In an attempt to grow the program into one that could compete with those of more established football programs from other southern schools, Bridges arranged a challenging slate of five games that included four out-of-state road contests. The schedule proved too challenging for the Blue and White, who did not score a single point in five lopsided defeats. This would also prove to be the last football team fielded by the school, as the University of Florida at Lake City was merged with three other state-sponsored institutions to form the modern University of Florida in 1905.

==Season overview==
Football programs were established by a growing number of southern colleges in the 1890s, and a handful of public and private colleges in Florida organized teams in the early years of the 20th century.
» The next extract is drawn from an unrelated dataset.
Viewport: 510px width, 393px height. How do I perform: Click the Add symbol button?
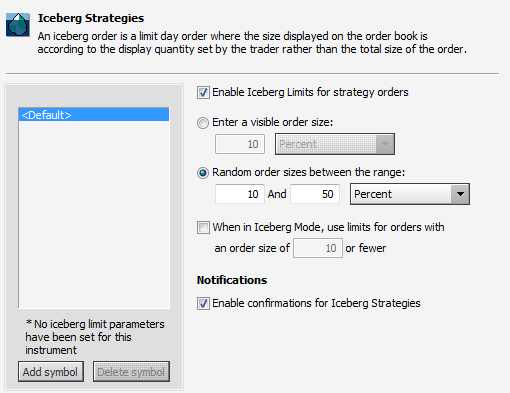[51, 372]
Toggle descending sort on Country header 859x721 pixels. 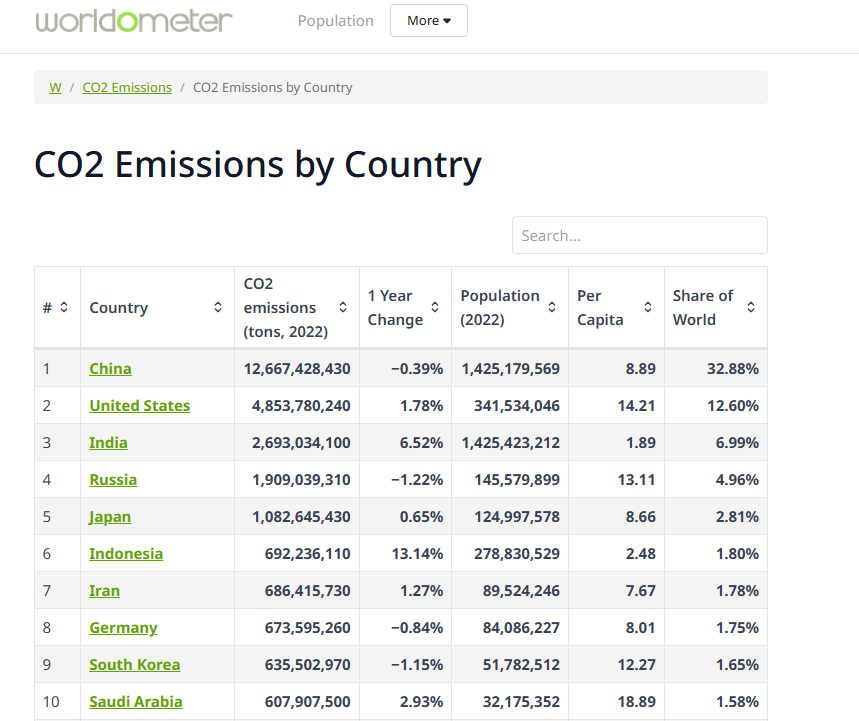point(216,307)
However, these programs were very informal, and schedules consisting of a few games against other in-state colleges and local athletic clubs in venues that were little more than open fields with spectators standing along the field boundaries.
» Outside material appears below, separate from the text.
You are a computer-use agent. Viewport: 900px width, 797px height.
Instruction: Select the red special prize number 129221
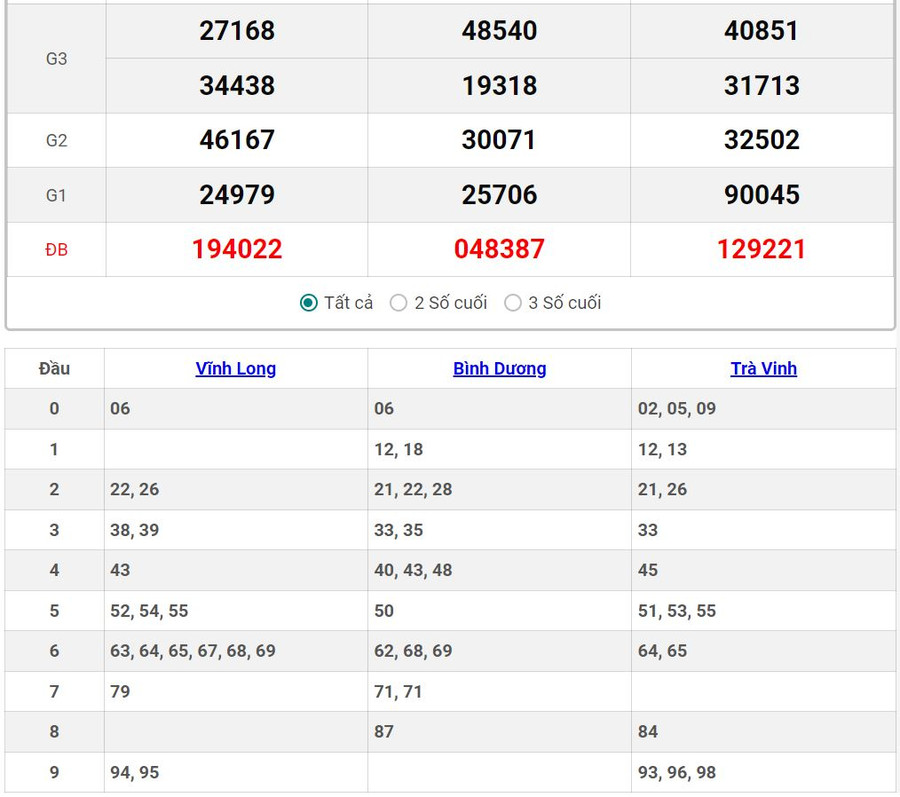click(761, 249)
Coach Bridges sought to grow the school's football program into the first in Florida which could compete with more established programs across the south. In an attempt to expedite the process, he sought and received permission to schedule road games against top out-of-state opponents. The "Blue and White" had never played a game outside of Florida, but Bridges arranged a slate that included daunting road games against Mike Donahue's first Auburn squad and John Heisman's first team at Georgia Tech along with visits to Georgia and Alabama .

The team's five game season was played entirely in October. To reduce travel costs, the Blue and White scheduled its four road games over a two and a half week train trek through Alabama and Georgia. They returned to Lake City in mid-October and concluded the season with their lone home game, a match-up with in-state rival Florida State College on October 21.

Despite Bridge's noble aspirations, the schedule proved far too challenging for the fledgling program, and the Blue and White suffered through a winless season in which they did not score a single point over five games.

==Schedule and game summaries==

| Date | Opponent | Site | Result | Source |
|---|---|---|---|---|
| October 1 | at Alabama | The Quad; Tuscaloosa, AL; | L 0–29 |  |
| October 4 | at Auburn | Auburn, AL | L 0–44 |  |
| October 15 | at Georgia | Macon, GA | L 0–52 |  |
| October 17 | at Georgia Tech | Piedmont Park; Atlanta, GA; | L 0–77 |  |
| October 21 | Florida State College | Lake City, FL | L 0–23 |  |

===Alabama===
The season opened with a 29-0 loss to Alabama. Touchdowns were scored by William LaFayette Ward (2), Chamberlain, Auxford Burks and Frank Clark.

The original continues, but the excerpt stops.